BEGIN DATA FOR REVIEW

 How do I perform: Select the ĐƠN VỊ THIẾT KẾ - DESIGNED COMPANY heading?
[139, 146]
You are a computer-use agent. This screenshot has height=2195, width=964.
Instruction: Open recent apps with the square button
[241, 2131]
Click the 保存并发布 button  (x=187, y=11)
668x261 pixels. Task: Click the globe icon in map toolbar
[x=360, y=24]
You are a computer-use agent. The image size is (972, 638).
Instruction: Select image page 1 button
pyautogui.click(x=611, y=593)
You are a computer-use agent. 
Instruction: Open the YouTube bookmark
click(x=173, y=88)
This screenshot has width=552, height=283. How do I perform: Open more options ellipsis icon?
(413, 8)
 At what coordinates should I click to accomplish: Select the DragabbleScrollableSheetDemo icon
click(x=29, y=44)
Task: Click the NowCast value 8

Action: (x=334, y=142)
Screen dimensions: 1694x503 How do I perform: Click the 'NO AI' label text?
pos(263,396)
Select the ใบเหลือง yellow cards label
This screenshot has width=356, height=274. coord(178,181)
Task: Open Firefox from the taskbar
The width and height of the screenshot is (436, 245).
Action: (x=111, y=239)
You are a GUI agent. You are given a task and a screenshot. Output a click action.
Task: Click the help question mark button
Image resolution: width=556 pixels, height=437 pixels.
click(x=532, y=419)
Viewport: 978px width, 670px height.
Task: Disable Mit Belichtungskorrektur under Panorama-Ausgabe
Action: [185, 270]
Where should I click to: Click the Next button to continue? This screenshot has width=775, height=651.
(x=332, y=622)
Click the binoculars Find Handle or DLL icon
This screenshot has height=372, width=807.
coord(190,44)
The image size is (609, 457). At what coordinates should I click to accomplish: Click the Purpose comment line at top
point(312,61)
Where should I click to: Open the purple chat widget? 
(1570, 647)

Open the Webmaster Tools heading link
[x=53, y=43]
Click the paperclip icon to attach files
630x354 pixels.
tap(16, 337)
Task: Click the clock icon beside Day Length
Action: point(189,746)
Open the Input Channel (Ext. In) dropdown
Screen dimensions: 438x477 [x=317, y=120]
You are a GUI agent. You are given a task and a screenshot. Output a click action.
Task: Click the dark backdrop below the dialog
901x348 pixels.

END DATA FOR REVIEW

**DIRECTIONS:** Copy each line in the data that holds the word "agent".

**WORKED SOLUTION:**
You are a computer-use agent. This screenshot has height=2195, width=964.
You are a computer-use agent. The image size is (972, 638).
You are a computer-use agent. 
You are a GUI agent. You are given a task and a screenshot. Output a click action.
You are a GUI agent. You are given a task and a screenshot. Output a click action.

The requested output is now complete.